Recklessness – Athletes are known to lose their temper. Hardly a year goes by without players throwing bats into the diamond, tripping, shoving, and smacking each other, or otherwise throwing a tantrum. Reckless behavior like that can cause injury and sometimes serious damage. It does not have to be intentional. Any reckless behavior resulting in an injury may be enough to warrant a lawsuit.
Products Liability – Products liability laws hold that defectively designed, mass-produced, and/or marketed sports apparatus and equipment which causes injury may give rise to a legal claim. If the helmet your football player was wearing was defective, you may have a case.
Negligent Coaching – When a coach fails to recognize a player’s inability to compete at a specific level or does not identify an inherent danger in playing such as wet playing surfaces, he or she is potentially at risk of being held liable for any injuries that arise as a result. Parents and players accept the inherent risk of sports games with the assumption the coaches and staff are professionally able to govern best practices under the school’s watch. When they fail to maintain this standard, a lawsuit may be appropriate.

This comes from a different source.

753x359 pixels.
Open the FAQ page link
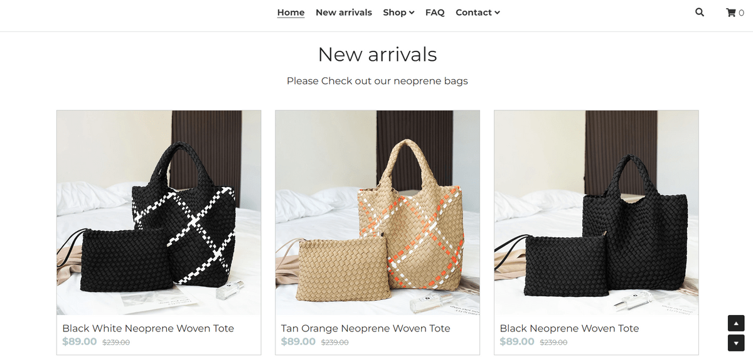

When you allow your child to play sports in school, you know that there is a risk of getting hurt. Signing the consent form protects the school against lawsuits for injuries that parents knew could occur. It should not deter parents from seeking legal recourse, however, if their child was hurt due to some form of negligence that should not have happened. Talking with a seasoned personal injury attorney will help determine if a case should go forward.